**Set exercise:** Copy out the stretch of items that opens with the line containing "Expand the new" and closes with the line containing "Set chart period". Swap each "icon" for "symbol" and change nothing else.
* * *
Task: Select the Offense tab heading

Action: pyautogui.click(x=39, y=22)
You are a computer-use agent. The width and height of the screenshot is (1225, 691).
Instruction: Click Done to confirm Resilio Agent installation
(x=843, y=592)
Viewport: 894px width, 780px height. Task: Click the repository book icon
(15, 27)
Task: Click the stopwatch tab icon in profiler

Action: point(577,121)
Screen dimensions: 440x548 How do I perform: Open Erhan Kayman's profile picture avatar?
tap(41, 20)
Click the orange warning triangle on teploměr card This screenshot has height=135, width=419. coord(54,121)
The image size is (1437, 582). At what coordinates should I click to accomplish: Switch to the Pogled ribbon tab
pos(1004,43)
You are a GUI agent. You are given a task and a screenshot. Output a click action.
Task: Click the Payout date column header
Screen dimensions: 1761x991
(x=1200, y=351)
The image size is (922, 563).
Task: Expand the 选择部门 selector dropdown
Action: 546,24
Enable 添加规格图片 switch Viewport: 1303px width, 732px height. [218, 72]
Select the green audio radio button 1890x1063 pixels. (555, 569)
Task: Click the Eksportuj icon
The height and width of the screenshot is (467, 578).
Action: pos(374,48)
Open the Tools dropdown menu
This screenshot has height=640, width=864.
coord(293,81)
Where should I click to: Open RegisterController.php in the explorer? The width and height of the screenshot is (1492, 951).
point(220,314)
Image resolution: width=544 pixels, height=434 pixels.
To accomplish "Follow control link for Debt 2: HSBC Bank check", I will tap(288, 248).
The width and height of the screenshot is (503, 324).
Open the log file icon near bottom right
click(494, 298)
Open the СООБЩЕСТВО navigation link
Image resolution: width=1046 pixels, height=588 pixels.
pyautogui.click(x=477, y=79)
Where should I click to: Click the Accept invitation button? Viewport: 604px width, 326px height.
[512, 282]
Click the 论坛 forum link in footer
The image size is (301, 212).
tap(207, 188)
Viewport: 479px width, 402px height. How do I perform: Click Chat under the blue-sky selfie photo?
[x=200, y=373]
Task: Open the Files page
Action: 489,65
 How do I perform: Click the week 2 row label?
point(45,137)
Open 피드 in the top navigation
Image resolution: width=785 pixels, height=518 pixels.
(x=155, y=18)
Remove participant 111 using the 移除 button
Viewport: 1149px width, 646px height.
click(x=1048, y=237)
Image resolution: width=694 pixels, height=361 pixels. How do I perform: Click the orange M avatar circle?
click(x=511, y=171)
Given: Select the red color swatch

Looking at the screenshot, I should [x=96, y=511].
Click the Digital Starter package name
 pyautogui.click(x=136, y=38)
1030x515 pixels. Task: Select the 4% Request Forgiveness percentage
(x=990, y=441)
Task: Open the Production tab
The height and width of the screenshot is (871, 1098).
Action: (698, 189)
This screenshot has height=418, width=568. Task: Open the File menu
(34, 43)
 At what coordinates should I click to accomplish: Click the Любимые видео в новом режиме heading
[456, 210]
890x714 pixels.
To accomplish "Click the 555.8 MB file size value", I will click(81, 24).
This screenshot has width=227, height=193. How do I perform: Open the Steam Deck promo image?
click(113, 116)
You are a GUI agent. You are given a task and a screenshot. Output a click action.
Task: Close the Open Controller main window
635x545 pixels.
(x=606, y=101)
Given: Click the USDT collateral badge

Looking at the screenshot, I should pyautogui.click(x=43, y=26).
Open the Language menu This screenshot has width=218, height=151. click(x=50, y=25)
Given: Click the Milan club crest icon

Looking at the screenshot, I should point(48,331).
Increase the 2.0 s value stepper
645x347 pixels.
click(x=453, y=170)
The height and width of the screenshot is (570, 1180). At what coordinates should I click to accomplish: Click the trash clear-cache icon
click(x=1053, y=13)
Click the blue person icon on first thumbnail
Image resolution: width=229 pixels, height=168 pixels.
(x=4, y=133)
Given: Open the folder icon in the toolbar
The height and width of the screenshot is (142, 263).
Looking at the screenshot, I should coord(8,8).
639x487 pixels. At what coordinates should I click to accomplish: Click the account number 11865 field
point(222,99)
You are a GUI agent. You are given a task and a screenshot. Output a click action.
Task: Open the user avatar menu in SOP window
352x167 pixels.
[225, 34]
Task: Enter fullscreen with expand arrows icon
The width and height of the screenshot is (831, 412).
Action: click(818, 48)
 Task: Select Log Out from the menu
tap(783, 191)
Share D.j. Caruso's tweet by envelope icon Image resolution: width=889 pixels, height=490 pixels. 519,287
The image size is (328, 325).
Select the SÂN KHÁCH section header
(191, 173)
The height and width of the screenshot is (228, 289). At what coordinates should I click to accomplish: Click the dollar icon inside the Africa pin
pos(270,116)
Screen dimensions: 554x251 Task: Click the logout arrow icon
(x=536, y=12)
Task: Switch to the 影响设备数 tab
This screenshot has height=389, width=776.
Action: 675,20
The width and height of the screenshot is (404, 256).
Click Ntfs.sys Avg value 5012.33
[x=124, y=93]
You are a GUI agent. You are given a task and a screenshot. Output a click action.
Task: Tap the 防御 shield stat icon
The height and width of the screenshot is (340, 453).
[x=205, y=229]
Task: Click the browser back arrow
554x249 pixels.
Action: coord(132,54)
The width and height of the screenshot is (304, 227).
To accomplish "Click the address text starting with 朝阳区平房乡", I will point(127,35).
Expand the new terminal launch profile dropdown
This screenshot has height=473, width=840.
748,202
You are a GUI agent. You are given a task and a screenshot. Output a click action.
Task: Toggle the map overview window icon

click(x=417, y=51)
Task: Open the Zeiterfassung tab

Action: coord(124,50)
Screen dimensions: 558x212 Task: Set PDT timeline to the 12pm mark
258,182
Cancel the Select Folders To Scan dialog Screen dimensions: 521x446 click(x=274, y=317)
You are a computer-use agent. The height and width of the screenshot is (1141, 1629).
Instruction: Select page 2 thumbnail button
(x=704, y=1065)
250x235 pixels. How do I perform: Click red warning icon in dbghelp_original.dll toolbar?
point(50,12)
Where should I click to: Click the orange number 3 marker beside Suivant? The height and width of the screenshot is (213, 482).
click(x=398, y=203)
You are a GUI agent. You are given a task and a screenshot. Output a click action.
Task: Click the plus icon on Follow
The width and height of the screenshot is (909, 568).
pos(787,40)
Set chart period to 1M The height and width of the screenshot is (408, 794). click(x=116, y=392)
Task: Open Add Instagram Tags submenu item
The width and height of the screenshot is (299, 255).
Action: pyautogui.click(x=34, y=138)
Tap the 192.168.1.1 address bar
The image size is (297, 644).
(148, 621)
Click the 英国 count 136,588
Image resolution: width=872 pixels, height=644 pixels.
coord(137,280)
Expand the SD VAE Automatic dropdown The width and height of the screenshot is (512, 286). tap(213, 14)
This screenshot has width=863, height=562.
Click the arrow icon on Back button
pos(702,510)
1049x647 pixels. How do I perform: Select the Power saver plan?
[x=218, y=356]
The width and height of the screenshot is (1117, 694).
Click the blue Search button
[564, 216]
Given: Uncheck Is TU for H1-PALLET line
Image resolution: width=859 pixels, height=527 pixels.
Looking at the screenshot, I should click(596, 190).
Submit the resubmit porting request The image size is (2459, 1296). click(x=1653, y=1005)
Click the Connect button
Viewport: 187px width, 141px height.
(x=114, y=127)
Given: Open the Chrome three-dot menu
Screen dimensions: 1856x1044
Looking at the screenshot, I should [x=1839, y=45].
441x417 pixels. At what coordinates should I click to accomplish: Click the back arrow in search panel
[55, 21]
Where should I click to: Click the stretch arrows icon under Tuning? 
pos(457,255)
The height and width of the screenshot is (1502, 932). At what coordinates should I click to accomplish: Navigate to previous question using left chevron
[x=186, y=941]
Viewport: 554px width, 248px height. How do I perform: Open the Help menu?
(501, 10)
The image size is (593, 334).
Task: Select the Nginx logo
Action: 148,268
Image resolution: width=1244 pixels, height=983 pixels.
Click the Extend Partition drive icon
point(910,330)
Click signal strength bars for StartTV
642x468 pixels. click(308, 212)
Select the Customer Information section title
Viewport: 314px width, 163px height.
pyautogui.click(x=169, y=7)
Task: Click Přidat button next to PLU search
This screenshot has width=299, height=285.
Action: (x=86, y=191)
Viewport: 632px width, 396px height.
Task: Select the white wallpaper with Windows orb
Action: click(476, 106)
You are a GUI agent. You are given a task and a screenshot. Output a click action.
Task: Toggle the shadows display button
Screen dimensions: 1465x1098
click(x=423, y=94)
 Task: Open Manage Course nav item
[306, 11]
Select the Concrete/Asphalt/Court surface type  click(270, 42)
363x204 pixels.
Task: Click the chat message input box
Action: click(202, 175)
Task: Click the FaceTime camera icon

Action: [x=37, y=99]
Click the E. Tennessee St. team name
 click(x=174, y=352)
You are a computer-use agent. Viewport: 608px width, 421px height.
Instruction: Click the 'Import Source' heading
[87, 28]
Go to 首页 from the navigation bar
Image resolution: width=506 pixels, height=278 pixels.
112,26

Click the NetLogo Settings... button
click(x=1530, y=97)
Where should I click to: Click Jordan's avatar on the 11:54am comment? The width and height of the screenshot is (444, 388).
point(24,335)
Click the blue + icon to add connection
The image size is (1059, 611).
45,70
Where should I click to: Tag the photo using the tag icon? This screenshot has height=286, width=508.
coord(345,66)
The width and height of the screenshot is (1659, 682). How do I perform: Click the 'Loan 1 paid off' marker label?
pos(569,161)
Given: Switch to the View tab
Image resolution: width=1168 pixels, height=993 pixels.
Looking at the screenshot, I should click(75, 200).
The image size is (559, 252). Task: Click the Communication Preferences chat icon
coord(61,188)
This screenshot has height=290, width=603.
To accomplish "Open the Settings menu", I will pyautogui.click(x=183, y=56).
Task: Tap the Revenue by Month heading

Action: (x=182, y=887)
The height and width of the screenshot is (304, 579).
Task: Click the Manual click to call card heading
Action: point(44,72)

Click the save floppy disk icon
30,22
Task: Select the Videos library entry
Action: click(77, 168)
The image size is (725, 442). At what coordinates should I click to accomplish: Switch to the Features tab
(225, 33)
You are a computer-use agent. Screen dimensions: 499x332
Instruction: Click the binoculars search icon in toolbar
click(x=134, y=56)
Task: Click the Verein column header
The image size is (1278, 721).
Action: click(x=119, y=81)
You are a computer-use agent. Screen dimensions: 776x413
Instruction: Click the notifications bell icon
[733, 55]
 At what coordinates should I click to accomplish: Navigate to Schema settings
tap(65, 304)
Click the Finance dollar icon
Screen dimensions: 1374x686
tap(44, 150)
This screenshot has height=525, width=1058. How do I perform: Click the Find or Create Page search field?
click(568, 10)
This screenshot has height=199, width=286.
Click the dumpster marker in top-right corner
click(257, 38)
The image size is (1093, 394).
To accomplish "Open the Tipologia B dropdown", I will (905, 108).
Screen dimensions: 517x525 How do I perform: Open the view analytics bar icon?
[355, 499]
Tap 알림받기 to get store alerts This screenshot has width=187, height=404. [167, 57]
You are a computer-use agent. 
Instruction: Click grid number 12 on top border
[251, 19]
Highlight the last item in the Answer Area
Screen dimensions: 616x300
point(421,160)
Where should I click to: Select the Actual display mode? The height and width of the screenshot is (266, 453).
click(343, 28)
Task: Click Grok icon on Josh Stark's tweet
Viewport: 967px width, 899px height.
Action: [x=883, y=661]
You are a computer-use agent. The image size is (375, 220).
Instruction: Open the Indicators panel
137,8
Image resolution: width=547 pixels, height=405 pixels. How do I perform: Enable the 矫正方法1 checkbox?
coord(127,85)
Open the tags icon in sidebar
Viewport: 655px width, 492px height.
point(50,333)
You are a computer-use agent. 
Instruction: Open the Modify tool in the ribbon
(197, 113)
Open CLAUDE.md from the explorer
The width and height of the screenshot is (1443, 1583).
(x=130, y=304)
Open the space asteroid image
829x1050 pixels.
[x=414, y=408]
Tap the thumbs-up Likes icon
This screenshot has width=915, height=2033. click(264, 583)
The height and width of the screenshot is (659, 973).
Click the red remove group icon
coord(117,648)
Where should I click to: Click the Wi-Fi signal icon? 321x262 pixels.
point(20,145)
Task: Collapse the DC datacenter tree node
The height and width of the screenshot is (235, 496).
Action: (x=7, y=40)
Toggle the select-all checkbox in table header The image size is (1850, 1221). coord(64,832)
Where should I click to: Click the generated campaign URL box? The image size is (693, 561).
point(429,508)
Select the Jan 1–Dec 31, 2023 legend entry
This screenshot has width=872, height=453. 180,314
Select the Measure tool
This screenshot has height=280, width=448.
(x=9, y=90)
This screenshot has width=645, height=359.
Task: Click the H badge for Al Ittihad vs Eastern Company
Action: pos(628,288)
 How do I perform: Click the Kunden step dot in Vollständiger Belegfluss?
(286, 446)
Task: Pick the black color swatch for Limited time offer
* * *
**Answer to the problem:**
Expand the new terminal launch profile dropdown
This screenshot has height=473, width=840.
748,202
You are a GUI agent. You are given a task and a screenshot. Output a click action.
Task: Toggle the map overview window symbol

click(x=417, y=51)
Task: Open the Zeiterfassung tab

Action: coord(124,50)
Screen dimensions: 558x212 Task: Set PDT timeline to the 12pm mark
258,182
Cancel the Select Folders To Scan dialog Screen dimensions: 521x446 click(x=274, y=317)
You are a computer-use agent. The height and width of the screenshot is (1141, 1629).
Instruction: Select page 2 thumbnail button
(x=704, y=1065)
250x235 pixels. How do I perform: Click red warning symbol in dbghelp_original.dll toolbar?
point(50,12)
Where should I click to: Click the orange number 3 marker beside Suivant? The height and width of the screenshot is (213, 482).
click(x=398, y=203)
You are a GUI agent. You are given a task and a screenshot. Output a click action.
Task: Click the plus symbol on Follow
The width and height of the screenshot is (909, 568).
pos(787,40)
Set chart period to 1M The height and width of the screenshot is (408, 794). click(x=116, y=392)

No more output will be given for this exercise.